Activity
Beginning with the line that contains "the REGISTRATI button", print each line to the end of the data exactly. Omit the pictures.

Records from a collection
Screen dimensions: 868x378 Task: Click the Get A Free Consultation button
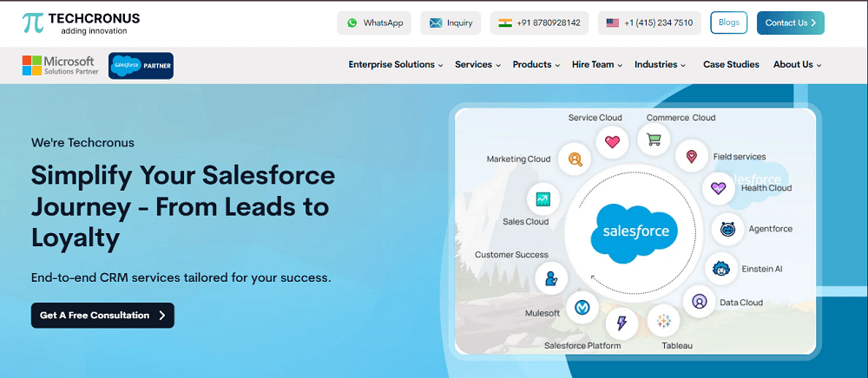[102, 316]
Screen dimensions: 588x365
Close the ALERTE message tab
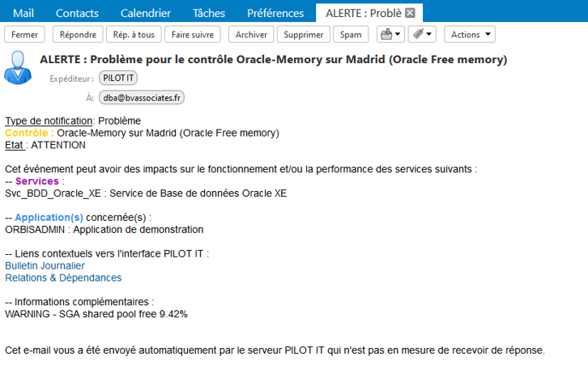click(411, 13)
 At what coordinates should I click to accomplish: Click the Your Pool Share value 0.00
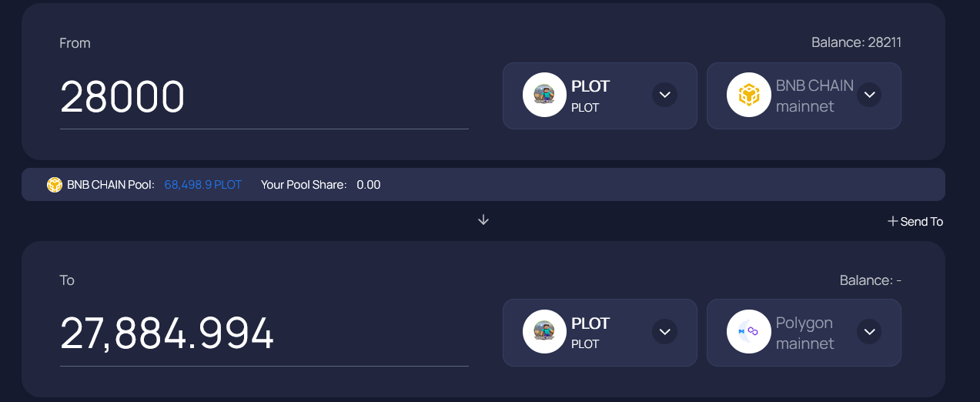pos(369,185)
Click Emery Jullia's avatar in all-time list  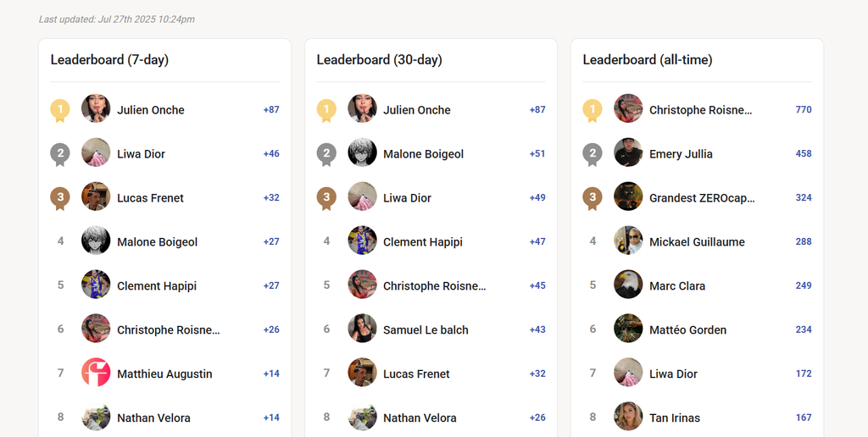[628, 152]
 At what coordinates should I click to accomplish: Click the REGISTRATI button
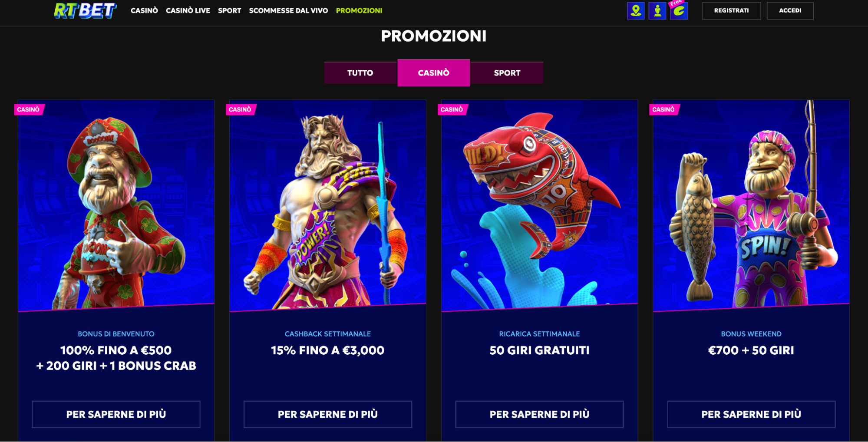[x=731, y=10]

Written solution
 At what coordinates should I click to accomplish: Click the REGISTRATI button
[x=731, y=10]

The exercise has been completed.